Thomas is very emphatic on the people side of things to achieve business success. For this, he credits largely a former boss and colleague, Stephen Moir, who used to head the financial markets and corporate banking at Westpac.
“He taught me some basic lessons and it was around the fact every single person in the area that you lead is as important to take the business forward.
“Never penny-pinch on your people,” he says quoting Moir. “You need to be doing what you can to keep your people motivated even in times of adversity,” he says.
Moir had given Thomas “every opportunity” to succeed in the finance sector, including a chance to attend an executive education programme at the London Business School. This stint, he says, changed his career positively. “It made me realise the people leadership style that I have, which was a very empathic style, was actually a style that world leaders were using to get the best out of their people.”
He has witnessed leadership styles that he describes as “dictatorial and more [about] hierarchy”. Whereas, Thomas believes in a different approach, “one of consultation, and interaction with people, realising everyone from the lowest level of the organisation to the top has some value to add”.
Thomas left Westpac following a restructure that required him to be based in Auckland. But he wanted to stay in Wellington for family reasons.
Moving to Defence was “total chalk and cheese” for Thomas, but his decision was clinched when he met New Zealand Defence Force Chief Lieutenant General Jeremiah (Jerry) Mateparae. “He was such an inspirational man and I thought I need to work with someone like this. To me he was a true leader.

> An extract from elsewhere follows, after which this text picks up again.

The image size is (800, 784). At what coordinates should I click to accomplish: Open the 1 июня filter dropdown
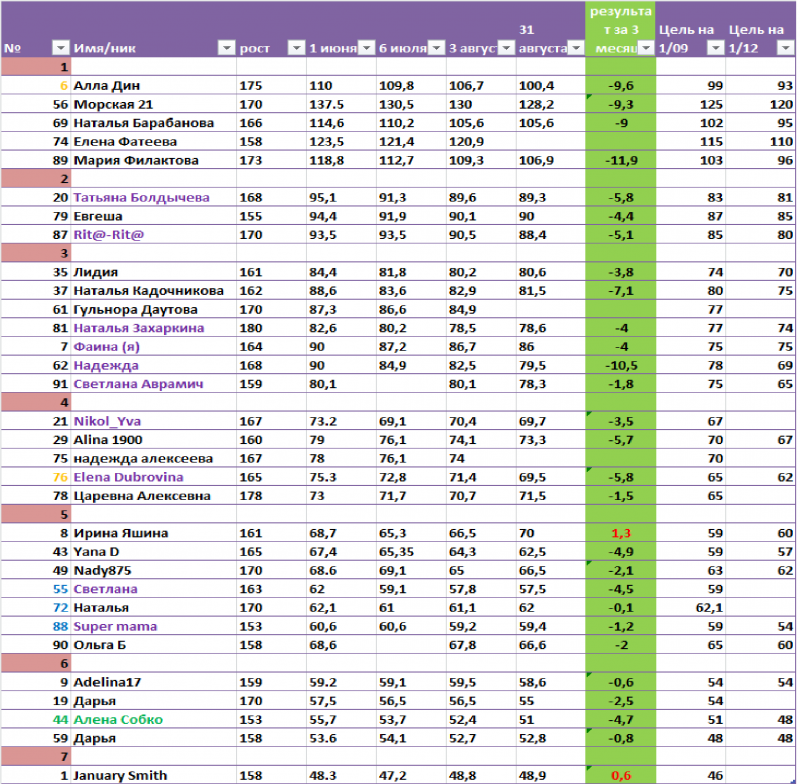pyautogui.click(x=365, y=48)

“What is important to me as a leader is my values. It is important for me to work in an environment where my values are recognised. And if there is advice for anybody seeking a career anywhere, make sure your values are consistent with the organisation’s values. Because if they are not, you will never flourish in that environment.”
He has “pretty basic” advice for young ICT professionals. The first is to ensure you keep your ICT knowledge and qualifications current. “The reality is in this day and age you need to do these things off your own back, some of them with the company.”

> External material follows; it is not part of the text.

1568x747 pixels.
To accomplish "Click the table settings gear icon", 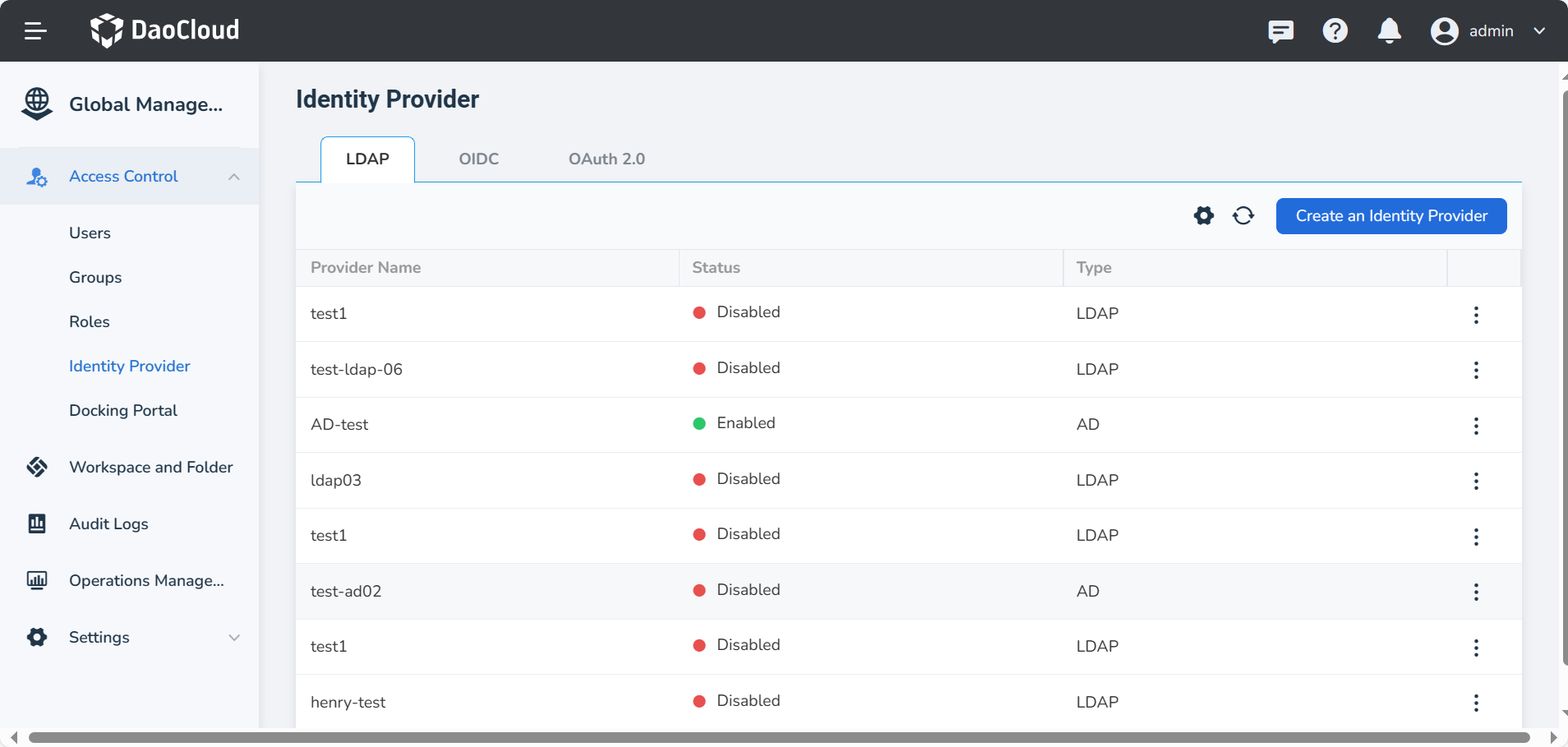I will (1203, 216).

Second, he says, is to have a customer focus, to think of the users not as colleagues but customers. “As IS professionals, we have to realise we are an enabler. IT is an enabler for the business to achieve its goals. We are in a service organisation, a service culture… We must put customer service in the forefront of everything we do.”
Another key area is realising the value of interpersonal skills in influencing and building relationships. Because while “ultimately those technologies will provide capabilities, it is the people that will enable it,” says Thomas.
“Ultimately our roles are about people, it is not about a piece of technology, hardware or software. If you can take your technology skills and enable customer service and people process, you will be a success.”